▸ Task prompt
The records that follow must be repeated exactly as they stand.

▸ Data in this exercise
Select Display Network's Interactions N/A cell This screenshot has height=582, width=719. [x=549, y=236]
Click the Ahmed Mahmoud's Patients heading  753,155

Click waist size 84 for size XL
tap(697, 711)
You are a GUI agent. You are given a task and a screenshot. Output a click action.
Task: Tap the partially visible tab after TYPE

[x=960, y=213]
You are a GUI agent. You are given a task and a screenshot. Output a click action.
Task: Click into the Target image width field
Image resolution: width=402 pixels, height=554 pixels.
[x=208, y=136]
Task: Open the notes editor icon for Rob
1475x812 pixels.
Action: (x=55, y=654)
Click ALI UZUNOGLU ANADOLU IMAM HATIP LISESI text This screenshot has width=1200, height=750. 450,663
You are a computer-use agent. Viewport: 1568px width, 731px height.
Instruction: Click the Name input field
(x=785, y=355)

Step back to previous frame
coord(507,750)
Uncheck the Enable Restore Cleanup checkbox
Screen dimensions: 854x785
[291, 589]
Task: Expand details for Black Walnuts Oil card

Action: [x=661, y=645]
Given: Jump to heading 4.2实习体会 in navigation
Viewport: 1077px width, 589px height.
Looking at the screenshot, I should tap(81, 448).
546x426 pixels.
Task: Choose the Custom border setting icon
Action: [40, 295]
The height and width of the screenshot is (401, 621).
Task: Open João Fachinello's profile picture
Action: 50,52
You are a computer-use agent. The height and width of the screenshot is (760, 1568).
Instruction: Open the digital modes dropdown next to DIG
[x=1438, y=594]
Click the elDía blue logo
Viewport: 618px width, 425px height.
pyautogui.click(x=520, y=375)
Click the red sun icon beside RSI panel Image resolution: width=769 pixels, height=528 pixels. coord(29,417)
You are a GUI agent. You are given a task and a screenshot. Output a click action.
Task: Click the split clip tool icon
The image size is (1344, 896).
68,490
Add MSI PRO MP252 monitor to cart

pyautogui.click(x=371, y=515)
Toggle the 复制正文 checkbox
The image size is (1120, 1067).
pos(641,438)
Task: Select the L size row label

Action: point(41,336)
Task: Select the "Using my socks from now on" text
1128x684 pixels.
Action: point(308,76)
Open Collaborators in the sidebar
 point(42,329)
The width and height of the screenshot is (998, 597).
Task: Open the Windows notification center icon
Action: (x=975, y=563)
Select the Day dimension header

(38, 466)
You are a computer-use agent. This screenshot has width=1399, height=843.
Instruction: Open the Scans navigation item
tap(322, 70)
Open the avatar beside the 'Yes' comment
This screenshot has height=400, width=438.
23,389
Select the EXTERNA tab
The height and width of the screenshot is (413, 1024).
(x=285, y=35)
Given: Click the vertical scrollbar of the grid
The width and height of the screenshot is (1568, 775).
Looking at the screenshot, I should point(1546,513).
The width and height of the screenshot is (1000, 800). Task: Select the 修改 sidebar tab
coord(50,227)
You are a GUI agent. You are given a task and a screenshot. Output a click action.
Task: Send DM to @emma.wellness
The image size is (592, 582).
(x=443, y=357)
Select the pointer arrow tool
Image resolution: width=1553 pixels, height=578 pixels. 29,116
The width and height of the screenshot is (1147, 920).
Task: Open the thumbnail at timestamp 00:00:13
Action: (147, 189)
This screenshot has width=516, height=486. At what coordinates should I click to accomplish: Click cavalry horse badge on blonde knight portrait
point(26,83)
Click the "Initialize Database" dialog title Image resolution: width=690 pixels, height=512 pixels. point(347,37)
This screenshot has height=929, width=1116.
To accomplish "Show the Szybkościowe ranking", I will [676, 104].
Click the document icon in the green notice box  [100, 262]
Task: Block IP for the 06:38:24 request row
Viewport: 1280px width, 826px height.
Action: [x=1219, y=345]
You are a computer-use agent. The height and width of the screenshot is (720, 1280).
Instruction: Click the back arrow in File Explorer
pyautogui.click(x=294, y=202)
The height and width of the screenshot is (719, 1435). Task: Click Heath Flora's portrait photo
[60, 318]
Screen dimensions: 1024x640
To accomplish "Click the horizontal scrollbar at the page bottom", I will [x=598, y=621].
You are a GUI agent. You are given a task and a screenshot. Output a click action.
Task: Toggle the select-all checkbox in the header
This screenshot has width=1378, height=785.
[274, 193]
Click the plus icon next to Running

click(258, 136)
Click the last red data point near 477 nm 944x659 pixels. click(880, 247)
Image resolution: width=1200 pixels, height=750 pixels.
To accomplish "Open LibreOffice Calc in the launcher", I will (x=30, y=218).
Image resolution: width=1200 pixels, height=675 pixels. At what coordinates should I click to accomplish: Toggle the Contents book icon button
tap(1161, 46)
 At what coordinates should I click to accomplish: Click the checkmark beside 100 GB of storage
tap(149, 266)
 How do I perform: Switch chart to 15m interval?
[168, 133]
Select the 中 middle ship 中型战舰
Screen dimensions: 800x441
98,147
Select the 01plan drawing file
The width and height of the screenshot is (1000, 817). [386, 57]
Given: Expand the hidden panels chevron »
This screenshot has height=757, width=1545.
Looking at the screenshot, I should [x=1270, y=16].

▸ Answer to this exercise
Select Display Network's Interactions N/A cell This screenshot has height=582, width=719. [x=549, y=236]
Click the Ahmed Mahmoud's Patients heading  753,155

Click waist size 84 for size XL
tap(697, 711)
You are a GUI agent. You are given a task and a screenshot. Output a click action.
Task: Tap the partially visible tab after TYPE

[x=960, y=213]
You are a GUI agent. You are given a task and a screenshot. Output a click action.
Task: Click into the Target image width field
Image resolution: width=402 pixels, height=554 pixels.
[x=208, y=136]
Task: Open the notes editor icon for Rob
1475x812 pixels.
Action: (x=55, y=654)
Click ALI UZUNOGLU ANADOLU IMAM HATIP LISESI text This screenshot has width=1200, height=750. 450,663
You are a computer-use agent. Viewport: 1568px width, 731px height.
Instruction: Click the Name input field
(x=785, y=355)

Step back to previous frame
coord(507,750)
Uncheck the Enable Restore Cleanup checkbox
Screen dimensions: 854x785
[291, 589]
Task: Expand details for Black Walnuts Oil card

Action: [x=661, y=645]
Given: Jump to heading 4.2实习体会 in navigation
Viewport: 1077px width, 589px height.
Looking at the screenshot, I should tap(81, 448).
546x426 pixels.
Task: Choose the Custom border setting icon
Action: [40, 295]
The height and width of the screenshot is (401, 621).
Task: Open João Fachinello's profile picture
Action: 50,52
You are a computer-use agent. The height and width of the screenshot is (760, 1568).
Instruction: Open the digital modes dropdown next to DIG
[x=1438, y=594]
Click the elDía blue logo
Viewport: 618px width, 425px height.
pyautogui.click(x=520, y=375)
Click the red sun icon beside RSI panel Image resolution: width=769 pixels, height=528 pixels. coord(29,417)
You are a GUI agent. You are given a task and a screenshot. Output a click action.
Task: Click the split clip tool icon
The image size is (1344, 896).
68,490
Add MSI PRO MP252 monitor to cart

pyautogui.click(x=371, y=515)
Toggle the 复制正文 checkbox
The image size is (1120, 1067).
pos(641,438)
Task: Select the L size row label

Action: point(41,336)
Task: Select the "Using my socks from now on" text
1128x684 pixels.
Action: point(308,76)
Open Collaborators in the sidebar
 point(42,329)
The width and height of the screenshot is (998, 597).
Task: Open the Windows notification center icon
Action: (x=975, y=563)
Select the Day dimension header

(38, 466)
You are a computer-use agent. This screenshot has width=1399, height=843.
Instruction: Open the Scans navigation item
tap(322, 70)
Open the avatar beside the 'Yes' comment
This screenshot has height=400, width=438.
23,389
Select the EXTERNA tab
The height and width of the screenshot is (413, 1024).
(x=285, y=35)
Given: Click the vertical scrollbar of the grid
The width and height of the screenshot is (1568, 775).
Looking at the screenshot, I should point(1546,513).
The width and height of the screenshot is (1000, 800). Task: Select the 修改 sidebar tab
coord(50,227)
You are a GUI agent. You are given a task and a screenshot. Output a click action.
Task: Send DM to @emma.wellness
The image size is (592, 582).
(x=443, y=357)
Select the pointer arrow tool
Image resolution: width=1553 pixels, height=578 pixels. 29,116
The width and height of the screenshot is (1147, 920).
Task: Open the thumbnail at timestamp 00:00:13
Action: (147, 189)
This screenshot has width=516, height=486. At what coordinates should I click to accomplish: Click cavalry horse badge on blonde knight portrait
point(26,83)
Click the "Initialize Database" dialog title Image resolution: width=690 pixels, height=512 pixels. point(347,37)
This screenshot has height=929, width=1116.
To accomplish "Show the Szybkościowe ranking", I will [676, 104].
Click the document icon in the green notice box  [100, 262]
Task: Block IP for the 06:38:24 request row
Viewport: 1280px width, 826px height.
Action: [x=1219, y=345]
You are a computer-use agent. The height and width of the screenshot is (720, 1280).
Instruction: Click the back arrow in File Explorer
pyautogui.click(x=294, y=202)
The height and width of the screenshot is (719, 1435). Task: Click Heath Flora's portrait photo
[60, 318]
Screen dimensions: 1024x640
To accomplish "Click the horizontal scrollbar at the page bottom", I will [x=598, y=621].
You are a GUI agent. You are given a task and a screenshot. Output a click action.
Task: Toggle the select-all checkbox in the header
This screenshot has width=1378, height=785.
[274, 193]
Click the plus icon next to Running

click(258, 136)
Click the last red data point near 477 nm 944x659 pixels. click(880, 247)
Image resolution: width=1200 pixels, height=750 pixels.
To accomplish "Open LibreOffice Calc in the launcher", I will (x=30, y=218).
Image resolution: width=1200 pixels, height=675 pixels. At what coordinates should I click to accomplish: Toggle the Contents book icon button
tap(1161, 46)
 At what coordinates should I click to accomplish: Click the checkmark beside 100 GB of storage
tap(149, 266)
 How do I perform: Switch chart to 15m interval?
[168, 133]
Select the 中 middle ship 中型战舰
Screen dimensions: 800x441
98,147
Select the 01plan drawing file
The width and height of the screenshot is (1000, 817). [386, 57]
Given: Expand the hidden panels chevron »
This screenshot has height=757, width=1545.
Looking at the screenshot, I should [x=1270, y=16].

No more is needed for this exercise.